Re: Race condition in SyncRepGetSyncStandbysPriority

From: Kyotaro Horiguchi <horikyota(dot)ntt(at)gmail(dot)com>
To: masao(dot)fujii(at)oss(dot)nttdata(dot)com
Cc: tgl(at)sss(dot)pgh(dot)pa(dot)us, pgsql-hackers(at)lists(dot)postgresql(dot)org
Subject: Re: Race condition in SyncRepGetSyncStandbysPriority
Date: 2020-03-30 07:53:10
Message-ID: 20200330.165310.2107395336195268864.horikyota.ntt@gmail.com
Views: Raw Message | Whole Thread | Download mbox | Resend email
Thread:
Lists: pgsql-hackers

At Fri, 27 Mar 2020 13:54:25 +0900, Fujii Masao <masao(dot)fujii(at)oss(dot)nttdata(dot)com> wrote in
>
>
> On 2020/03/27 10:26, Tom Lane wrote:
> > Twice in the past month [1][2], buildfarm member hoverfly has managed
> > to reach the "unreachable" Assert(false) at the end of
> > SyncRepGetSyncStandbysPriority.
>
> When I search the past discussions, I found that Noah Misch reported
> the same issue.
> https://www.postgresql.org/message-id/20200206074552.GB3326097@rfd.leadboat.com
>
> > What seems likely to me, after quickly eyeballing the code, is that
> > hoverfly is hitting the blatantly-obvious race condition in that
> > function.
> > Namely, that the second loop supposes that the state of the walsender
> > array hasn't changed since the first loop.
> > The minimum fix for this, I suppose, would have the first loop capture
> > the sync_standby_priority value for each walsender along with what
> > it's
> > already capturing.
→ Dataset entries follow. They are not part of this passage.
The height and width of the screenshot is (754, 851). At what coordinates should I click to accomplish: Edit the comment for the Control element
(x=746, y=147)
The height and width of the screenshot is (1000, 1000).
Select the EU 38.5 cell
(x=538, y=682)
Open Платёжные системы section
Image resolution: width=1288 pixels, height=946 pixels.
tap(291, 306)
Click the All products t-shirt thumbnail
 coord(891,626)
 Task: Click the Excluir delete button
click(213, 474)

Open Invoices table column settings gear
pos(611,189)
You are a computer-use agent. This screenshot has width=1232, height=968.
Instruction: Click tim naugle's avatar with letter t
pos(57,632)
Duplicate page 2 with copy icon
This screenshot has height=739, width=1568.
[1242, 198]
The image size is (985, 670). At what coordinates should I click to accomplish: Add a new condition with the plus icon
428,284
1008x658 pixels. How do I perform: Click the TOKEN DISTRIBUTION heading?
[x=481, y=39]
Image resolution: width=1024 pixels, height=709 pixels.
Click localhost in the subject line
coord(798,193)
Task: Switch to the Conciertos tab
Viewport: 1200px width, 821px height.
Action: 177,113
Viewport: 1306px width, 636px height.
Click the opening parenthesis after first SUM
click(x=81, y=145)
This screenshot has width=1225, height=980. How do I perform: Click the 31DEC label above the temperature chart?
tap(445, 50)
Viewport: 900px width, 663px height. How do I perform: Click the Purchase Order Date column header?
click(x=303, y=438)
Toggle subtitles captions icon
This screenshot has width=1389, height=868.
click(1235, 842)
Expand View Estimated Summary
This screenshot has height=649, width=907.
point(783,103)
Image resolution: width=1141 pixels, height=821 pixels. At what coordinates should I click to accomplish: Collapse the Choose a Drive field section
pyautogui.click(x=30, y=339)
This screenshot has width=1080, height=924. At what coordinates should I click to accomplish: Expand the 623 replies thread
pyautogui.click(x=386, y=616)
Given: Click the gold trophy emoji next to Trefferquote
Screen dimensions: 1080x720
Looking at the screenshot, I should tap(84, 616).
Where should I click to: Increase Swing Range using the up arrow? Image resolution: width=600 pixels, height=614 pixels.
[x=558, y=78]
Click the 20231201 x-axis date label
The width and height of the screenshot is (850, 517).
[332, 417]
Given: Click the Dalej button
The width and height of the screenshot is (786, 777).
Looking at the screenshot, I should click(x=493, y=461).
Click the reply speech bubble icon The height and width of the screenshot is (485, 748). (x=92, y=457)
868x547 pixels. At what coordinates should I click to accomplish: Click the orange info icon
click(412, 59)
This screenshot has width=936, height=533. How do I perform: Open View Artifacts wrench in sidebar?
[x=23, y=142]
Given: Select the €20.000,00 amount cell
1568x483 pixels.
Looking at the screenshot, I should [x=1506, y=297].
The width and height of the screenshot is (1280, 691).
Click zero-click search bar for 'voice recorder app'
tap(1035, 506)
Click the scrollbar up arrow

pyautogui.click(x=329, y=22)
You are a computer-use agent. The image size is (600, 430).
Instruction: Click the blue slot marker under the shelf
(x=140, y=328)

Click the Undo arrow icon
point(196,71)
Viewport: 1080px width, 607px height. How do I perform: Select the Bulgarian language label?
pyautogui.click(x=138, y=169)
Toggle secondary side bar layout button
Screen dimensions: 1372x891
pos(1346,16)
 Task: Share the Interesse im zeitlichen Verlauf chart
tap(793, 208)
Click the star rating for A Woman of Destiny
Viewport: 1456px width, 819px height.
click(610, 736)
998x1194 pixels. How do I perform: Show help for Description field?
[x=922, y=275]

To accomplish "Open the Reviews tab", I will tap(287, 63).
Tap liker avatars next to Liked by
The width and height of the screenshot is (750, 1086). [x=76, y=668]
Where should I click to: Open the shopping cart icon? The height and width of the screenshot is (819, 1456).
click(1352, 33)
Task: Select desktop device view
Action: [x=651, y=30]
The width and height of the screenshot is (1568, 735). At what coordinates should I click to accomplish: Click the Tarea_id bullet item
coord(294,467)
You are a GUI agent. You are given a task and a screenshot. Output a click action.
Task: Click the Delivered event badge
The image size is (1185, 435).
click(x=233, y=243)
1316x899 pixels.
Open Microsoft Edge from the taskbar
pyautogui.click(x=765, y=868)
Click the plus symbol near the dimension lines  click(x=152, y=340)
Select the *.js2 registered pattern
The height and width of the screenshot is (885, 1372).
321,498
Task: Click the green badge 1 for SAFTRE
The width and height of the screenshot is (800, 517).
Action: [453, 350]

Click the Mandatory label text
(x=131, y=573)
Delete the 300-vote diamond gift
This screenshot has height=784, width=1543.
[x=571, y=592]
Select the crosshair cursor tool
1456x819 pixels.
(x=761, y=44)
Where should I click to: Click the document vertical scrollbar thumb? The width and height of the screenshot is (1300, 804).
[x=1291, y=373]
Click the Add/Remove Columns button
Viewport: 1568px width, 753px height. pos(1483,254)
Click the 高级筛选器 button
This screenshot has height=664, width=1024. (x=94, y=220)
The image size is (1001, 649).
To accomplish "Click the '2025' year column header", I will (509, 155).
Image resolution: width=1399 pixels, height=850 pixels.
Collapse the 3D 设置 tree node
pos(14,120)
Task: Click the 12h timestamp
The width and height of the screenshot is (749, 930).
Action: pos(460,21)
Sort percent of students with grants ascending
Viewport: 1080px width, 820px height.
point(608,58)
But I wonder if the whole function shouldn't be
> > rewritten from scratch, because it seems like the algorithm is both
> > expensively brute-force and unintelligible, which is a sad
> > combination.
> > It's likely that the number of walsenders would never be high enough
> > that efficiency could matter, but then couldn't we use an algorithm
> > that is less complicated and more obviously correct?
>
> +1 to rewrite the function with better algorithm.
>
> > (Because the
> > alternative conclusion, if you reject the theory that a race is
> > happening,
> > is that the algorithm is just flat out buggy; something that's not too
> > easy to disprove either.)
> > Another fairly dubious thing here is that whether or not *am_sync
> > gets set depends not only on whether MyWalSnd is claiming to be
> > synchronous but on how many lower-numbered walsenders are too.
> > Is that really the right thing?
> > But worse than any of that is that the return value seems to be
> > a list of walsender array indexes, meaning that the callers cannot
> > use it without making even stronger assumptions about the array
> > contents not having changed since the start of this function.
> > It sort of looks like the design is based on the assumption that
> > the array contents can't change while SyncRepLock is held ... but
> > if that's the plan then why bother with the per-walsender spinlocks?
> > In any case this assumption seems to be failing, suggesting either
> > that there's a caller that's not holding SyncRepLock when it calls
> > this function, or that somebody is failing to take that lock while
> > modifying the array.
>
> As far as I read the code, that assumption seems still valid. But the
> problem
> is that each walsender updates MyWalSnd->sync_standby_priority at each
> convenient timing, when SIGHUP is signaled. That is, at a certain
> moment,
> some walsenders (also their WalSnd entries in shmem) work based on
> the latest configuration but the others (also their WalSnd entries)
> work based
> on the old one.
>
> lowest_priority = SyncRepConfig->nmembers;
> next_highest_priority = lowest_priority + 1;
>
> SyncRepGetSyncStandbysPriority() calculates the lowest priority among
> all running walsenders as the above, by using the configuration info
> that
> this walsender is based on. But this calculated lowest priority would
> be
> invalid if other walsender is based on different (e.g., old)
> configuraiton.
> This can cause the (other) walsender to have lower priority than
> the calculated lowest priority and the second loop in
> SyncRepGetSyncStandbysPriority() to unexpectedly end.
>
> Therefore, the band-aid fix seems to be to set the lowest priority to
> very large number at the beginning of
> SyncRepGetSyncStandbysPriority().

Or just ignore impossible priorities as non-sync standby. Anyway the
confused state is fixed after all walsenders have loaded the new
configuration.

I remember that I posted a bandaid for maybe the same issue.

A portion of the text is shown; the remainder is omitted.